Setting Your Priorities

The information below was posted by Seth Godin; I received it via email since I subscribe to his blog. I though you might find the information helpful; since regardless of what one is involved in, having a "list" or "prioritizing" what needs to be done would undoubtedly be helpful. If you find this post helpful, you can go to http://sethgodin.typepad.com/ to view the complete blog.

What should you do next?

Is it better to email an existing customer, send a brochure to a prospect or improve your product a bit? Should you tweet or post a new blog post? Should you have a meeting to coordinate your team or spend ten minutes returning phone calls instead?

This is a unheralded skill, something successful people do really well and others struggle with.

How do you decide what to do next?

One of the challenges we have in reducing carbon emissions is that (as far as I know) there's no priority list.
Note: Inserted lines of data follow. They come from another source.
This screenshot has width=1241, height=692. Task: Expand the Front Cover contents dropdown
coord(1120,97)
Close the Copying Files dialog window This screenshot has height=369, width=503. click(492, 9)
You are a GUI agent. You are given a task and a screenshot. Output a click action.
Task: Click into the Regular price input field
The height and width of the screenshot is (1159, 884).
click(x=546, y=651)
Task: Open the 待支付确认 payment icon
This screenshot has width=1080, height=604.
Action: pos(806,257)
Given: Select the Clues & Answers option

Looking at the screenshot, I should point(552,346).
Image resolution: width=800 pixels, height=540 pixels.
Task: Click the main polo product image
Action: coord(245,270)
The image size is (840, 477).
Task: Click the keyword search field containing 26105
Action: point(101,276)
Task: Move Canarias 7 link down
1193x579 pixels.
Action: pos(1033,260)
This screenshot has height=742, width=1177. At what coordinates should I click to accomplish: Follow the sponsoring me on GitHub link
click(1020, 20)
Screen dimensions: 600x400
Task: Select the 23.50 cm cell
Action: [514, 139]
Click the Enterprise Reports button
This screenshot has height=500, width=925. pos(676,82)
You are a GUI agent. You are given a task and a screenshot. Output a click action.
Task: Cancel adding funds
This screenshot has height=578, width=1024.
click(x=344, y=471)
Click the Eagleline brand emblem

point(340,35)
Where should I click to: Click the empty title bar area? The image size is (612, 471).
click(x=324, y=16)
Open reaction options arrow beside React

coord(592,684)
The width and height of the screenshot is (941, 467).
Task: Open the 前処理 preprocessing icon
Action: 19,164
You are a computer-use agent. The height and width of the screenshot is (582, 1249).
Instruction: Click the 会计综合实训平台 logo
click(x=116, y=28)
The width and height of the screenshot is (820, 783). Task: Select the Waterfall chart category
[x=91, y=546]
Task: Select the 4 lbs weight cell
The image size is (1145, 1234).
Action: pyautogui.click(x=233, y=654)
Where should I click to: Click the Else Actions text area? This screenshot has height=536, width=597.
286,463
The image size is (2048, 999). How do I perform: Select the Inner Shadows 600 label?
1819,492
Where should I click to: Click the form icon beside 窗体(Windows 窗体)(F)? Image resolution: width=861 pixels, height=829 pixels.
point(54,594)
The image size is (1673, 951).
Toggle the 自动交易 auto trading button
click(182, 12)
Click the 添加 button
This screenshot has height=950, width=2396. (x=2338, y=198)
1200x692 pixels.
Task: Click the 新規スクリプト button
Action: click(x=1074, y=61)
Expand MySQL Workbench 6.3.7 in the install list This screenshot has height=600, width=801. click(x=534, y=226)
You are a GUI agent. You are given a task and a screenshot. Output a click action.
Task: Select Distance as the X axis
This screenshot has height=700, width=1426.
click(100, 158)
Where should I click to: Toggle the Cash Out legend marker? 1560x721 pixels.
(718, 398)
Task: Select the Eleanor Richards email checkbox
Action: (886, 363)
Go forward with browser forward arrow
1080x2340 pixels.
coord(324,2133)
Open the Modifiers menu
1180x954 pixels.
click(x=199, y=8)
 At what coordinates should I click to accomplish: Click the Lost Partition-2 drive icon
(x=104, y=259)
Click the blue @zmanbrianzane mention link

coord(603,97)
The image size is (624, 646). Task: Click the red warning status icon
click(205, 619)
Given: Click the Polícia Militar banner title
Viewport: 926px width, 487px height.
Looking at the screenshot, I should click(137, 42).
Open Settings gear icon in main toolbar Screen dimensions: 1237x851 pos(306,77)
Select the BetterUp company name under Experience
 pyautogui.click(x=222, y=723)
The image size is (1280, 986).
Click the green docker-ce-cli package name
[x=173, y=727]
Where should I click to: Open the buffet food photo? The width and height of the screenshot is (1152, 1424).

Which is worse: leaving your computer on all night or not having the windows weatherstripped? Which is worse: driving a car to Boston or going by plane with 200 other people? Is it worth driving across town to buy a pint of organic strawberries or should I get the ones from the nearby store that came from California? If you have a thousand dollars to invest in making a reduction in greenhouse gasses, should you buy new tires, switch to local foods or perhaps send $900 to help a factory in China switch away from coal and then use the other one (I made a change here in the dollar amount - I think there was a typo) hundred to have a massage?

Without a list, you can see how making intelligent decisions is impossible, so we resort to confusing activity with productivity.

Back to your office: do you have a list? Have you figured out which metric you're trying to improve? Can you measure the impact of the choices you make all day?

I see this mistake in business development all the time. Assume for a moment that the goal of someone in this department is to maximize profit. Why then would this group spend most of its time tweaking existing deals (looking for a 3% improvement in yield) instead of spending the same time and effort doing new, game-changing deals?

From Carolyn: -While the thrust of this post is business related, the overall concept works for anything (or virtually) anything; I know this information can help me and can probably help others also. Seth's tip does not contain new information, but sometimes we have to hear something at the "right" time for us to finally make use of it.